I've been following this case with interest so I saw all the news pieces today about what they're calling "missing white woman syndrome." The missing black women in Chicago was mentioned and CNN talked about the 700 missing Native American women. All of these cases are terrible, but I think the news is misleading when they imply that the media makes as big a thing about every white woman as they have done about Gabby.
Gabby's story was all over the media for several special reasons. First is that she had been blogging their trip so it was possible to see videos of the two throughout their last days together. They were stopped by the police a few days before she went missing and we have video of that. We have a likely suspect in Brian and we can speculate about where he is and what his parents know.
Sadly, in most missing cases there is no story for the news outlets to tell. No videos, no suspects, just the fact that the person is missing. I like to think the police give as much attention to every case as to Gabby's, we just don't see it because there simply isn't a Dateline style story there.
The news, particularly CNN, is making a big story today comparing the media coverage of Gabby to the 700 missing Native American women and the implication is that every missing white woman gets the kind of coverage Gabby has. Last year, 321,859 white people went missing. I only heard about two of them.

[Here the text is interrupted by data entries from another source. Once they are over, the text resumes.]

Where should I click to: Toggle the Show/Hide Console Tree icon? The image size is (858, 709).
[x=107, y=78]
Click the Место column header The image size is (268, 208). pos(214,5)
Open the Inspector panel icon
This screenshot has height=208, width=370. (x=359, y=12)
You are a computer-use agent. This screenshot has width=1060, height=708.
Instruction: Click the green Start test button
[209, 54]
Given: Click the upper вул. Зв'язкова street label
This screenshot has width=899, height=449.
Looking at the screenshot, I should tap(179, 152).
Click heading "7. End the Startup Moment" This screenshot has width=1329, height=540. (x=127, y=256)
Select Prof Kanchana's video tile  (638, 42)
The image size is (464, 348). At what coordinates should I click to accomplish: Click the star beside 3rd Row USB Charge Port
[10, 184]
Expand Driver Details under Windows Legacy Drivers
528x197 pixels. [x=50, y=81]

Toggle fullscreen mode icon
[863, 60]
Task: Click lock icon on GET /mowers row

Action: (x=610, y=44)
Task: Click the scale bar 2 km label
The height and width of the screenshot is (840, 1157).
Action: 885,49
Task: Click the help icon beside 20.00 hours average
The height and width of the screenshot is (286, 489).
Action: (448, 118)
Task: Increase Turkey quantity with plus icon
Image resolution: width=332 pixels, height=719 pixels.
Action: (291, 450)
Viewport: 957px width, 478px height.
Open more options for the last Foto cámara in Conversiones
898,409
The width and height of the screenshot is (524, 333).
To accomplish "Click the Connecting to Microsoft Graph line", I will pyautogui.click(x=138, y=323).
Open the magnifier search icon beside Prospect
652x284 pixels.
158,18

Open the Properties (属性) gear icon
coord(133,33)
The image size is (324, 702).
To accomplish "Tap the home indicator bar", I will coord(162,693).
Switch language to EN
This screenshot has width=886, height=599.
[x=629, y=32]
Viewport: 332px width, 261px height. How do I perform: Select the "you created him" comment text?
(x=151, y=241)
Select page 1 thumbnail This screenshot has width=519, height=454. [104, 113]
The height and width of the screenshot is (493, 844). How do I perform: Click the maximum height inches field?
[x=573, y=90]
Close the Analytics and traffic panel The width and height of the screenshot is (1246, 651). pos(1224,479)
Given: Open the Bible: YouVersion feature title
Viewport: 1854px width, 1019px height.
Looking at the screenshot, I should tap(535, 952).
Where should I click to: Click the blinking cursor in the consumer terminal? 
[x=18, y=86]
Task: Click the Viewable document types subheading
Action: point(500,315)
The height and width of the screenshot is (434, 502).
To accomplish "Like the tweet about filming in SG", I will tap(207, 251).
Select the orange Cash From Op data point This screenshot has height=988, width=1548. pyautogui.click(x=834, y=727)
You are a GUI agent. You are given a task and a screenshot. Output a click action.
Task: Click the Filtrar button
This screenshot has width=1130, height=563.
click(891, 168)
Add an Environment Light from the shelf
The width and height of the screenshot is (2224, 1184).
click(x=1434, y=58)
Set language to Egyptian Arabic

I would like to see the number of missing lowered for all people of all colors. I would like to see violence against women stopped, I would like the thousands of lost mentally ill people found and given the medical care they need, and most of all I would like the missing children found.
What seems inappropriate to me right now is the words I heard from a CNN commentator who said Gabby was benefiting from white privilege. The poor girl was murdered and lay dead in the desert for weeks, how privileged is she?